● **Exercise prompt**
Working from the listing below, pick each line containing the word "click" and copy it.

● **Task material**
##########
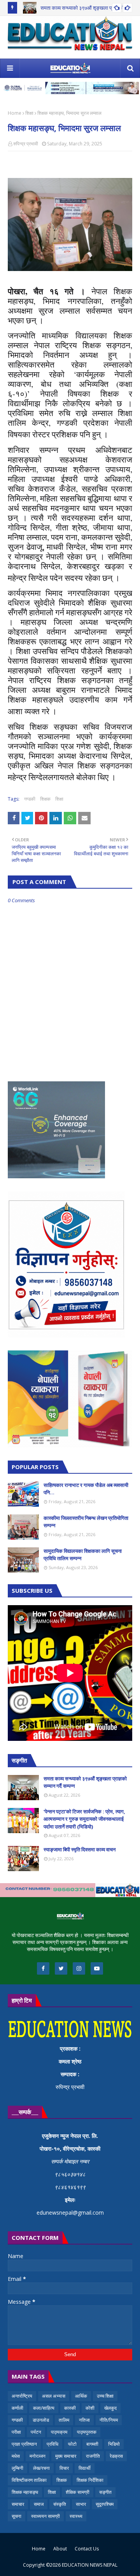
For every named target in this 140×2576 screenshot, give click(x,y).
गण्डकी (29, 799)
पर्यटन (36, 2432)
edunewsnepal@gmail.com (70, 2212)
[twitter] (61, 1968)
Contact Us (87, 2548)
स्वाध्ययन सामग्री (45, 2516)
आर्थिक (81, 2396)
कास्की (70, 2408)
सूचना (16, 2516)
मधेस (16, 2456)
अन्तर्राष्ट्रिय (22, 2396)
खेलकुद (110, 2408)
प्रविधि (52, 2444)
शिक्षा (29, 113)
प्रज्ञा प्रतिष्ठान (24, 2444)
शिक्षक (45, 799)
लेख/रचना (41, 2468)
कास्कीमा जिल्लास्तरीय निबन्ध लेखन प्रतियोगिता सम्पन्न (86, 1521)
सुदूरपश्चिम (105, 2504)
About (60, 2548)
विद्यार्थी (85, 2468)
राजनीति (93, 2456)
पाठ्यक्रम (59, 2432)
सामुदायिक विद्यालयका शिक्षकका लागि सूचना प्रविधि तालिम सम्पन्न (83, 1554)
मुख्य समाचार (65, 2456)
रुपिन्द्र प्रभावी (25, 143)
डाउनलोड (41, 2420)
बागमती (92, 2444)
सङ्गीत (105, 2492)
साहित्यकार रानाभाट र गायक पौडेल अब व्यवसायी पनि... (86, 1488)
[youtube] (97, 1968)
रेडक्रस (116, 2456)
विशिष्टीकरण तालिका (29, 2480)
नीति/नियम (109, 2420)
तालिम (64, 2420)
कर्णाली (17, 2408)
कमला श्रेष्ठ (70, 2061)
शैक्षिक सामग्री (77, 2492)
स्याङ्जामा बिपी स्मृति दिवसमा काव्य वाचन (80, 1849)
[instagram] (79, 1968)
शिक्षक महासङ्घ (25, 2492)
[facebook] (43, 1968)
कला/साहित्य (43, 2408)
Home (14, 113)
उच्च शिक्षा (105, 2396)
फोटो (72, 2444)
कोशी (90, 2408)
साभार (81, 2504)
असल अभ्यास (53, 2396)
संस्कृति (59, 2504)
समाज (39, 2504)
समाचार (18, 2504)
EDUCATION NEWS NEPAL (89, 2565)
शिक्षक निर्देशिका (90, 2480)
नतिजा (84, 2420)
##########
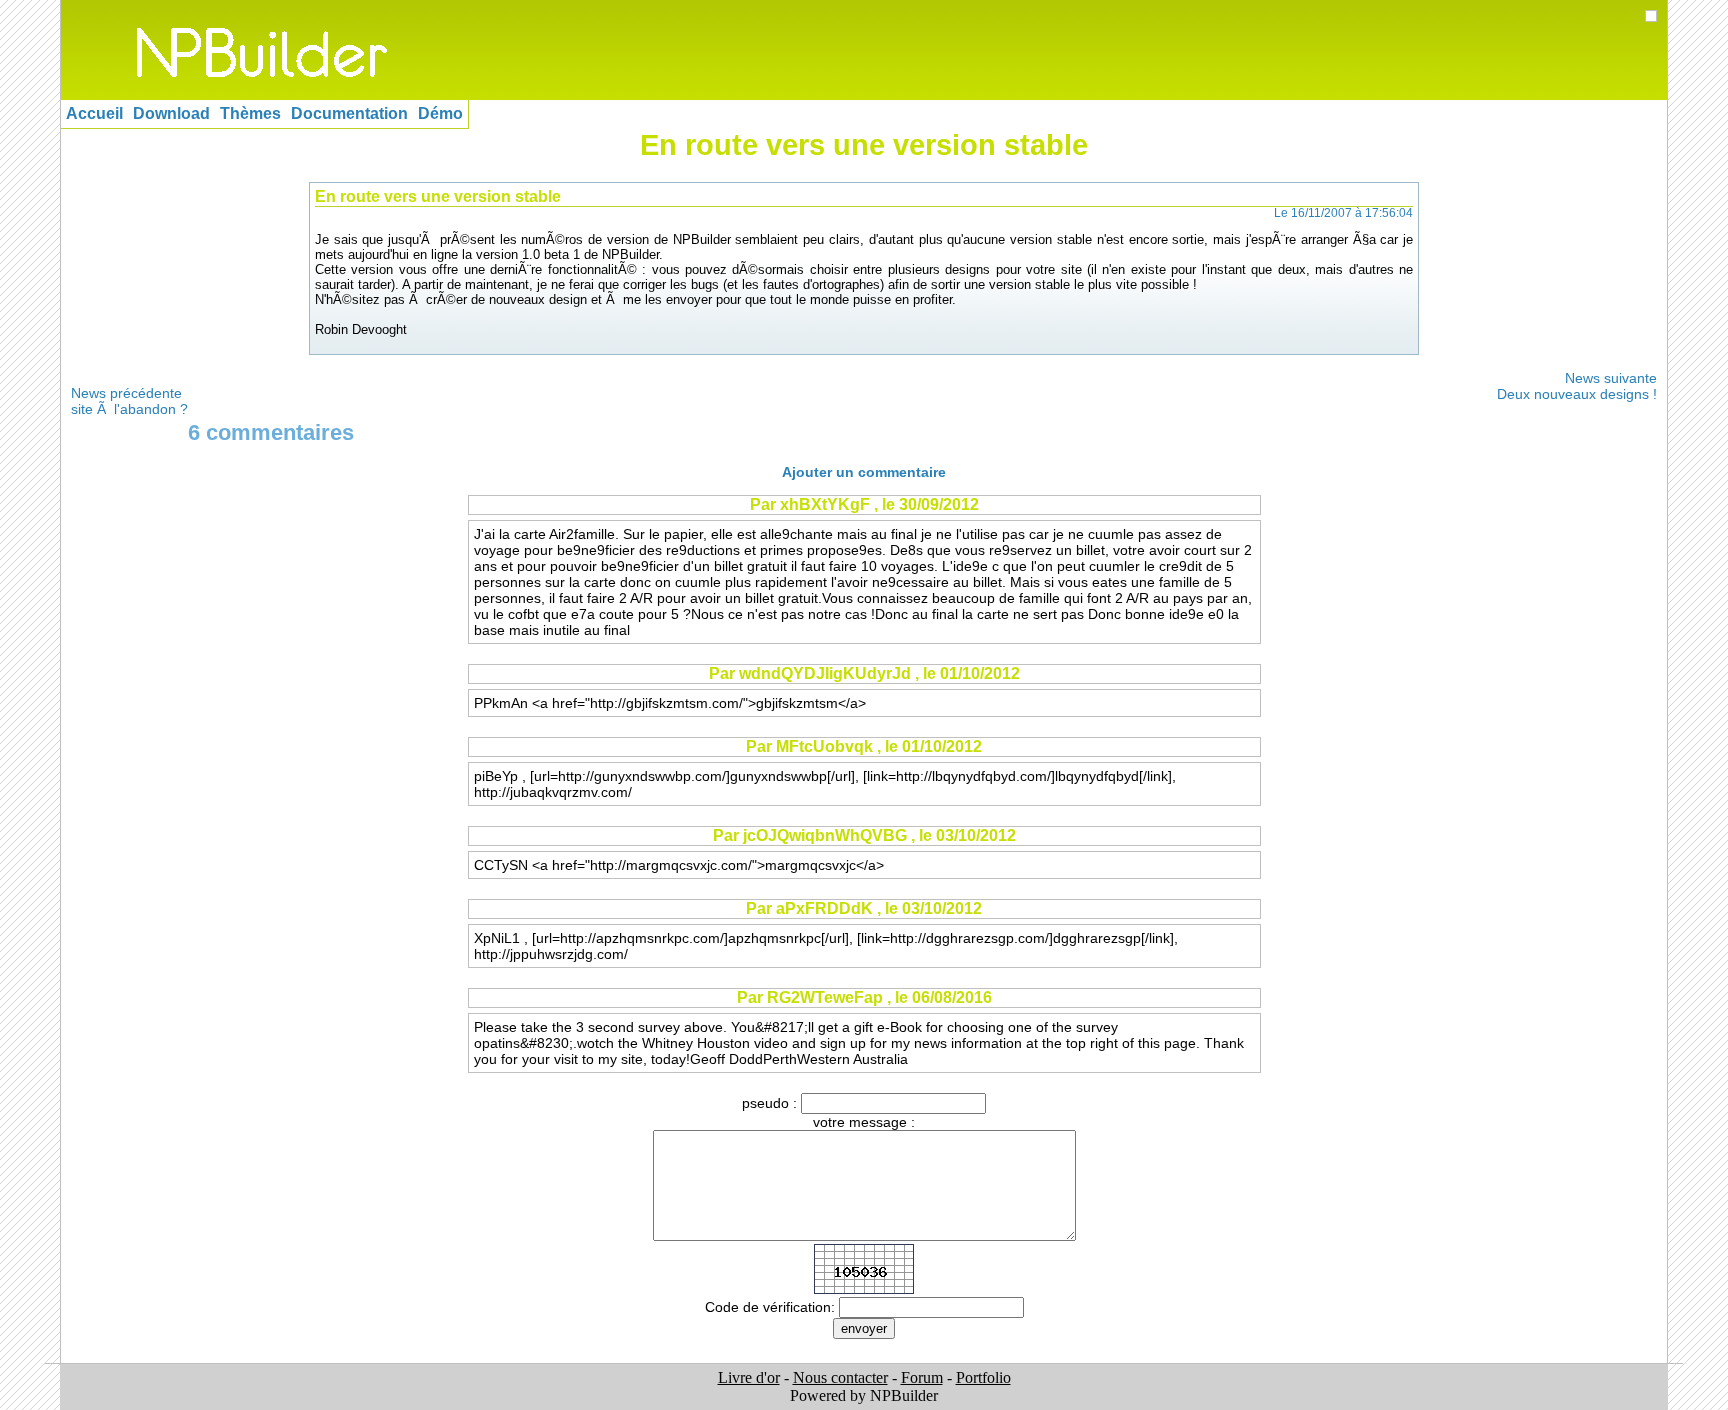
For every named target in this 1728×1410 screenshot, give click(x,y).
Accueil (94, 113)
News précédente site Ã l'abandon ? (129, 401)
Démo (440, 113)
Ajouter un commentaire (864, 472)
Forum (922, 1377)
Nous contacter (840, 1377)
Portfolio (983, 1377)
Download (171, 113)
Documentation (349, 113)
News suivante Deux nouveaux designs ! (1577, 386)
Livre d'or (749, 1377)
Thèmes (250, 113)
##########
● **Reply to the task**
For every named target in this 140×2576 screenshot, give click(x,y).
For every named target in this 1728×1410 screenshot, give click(x,y).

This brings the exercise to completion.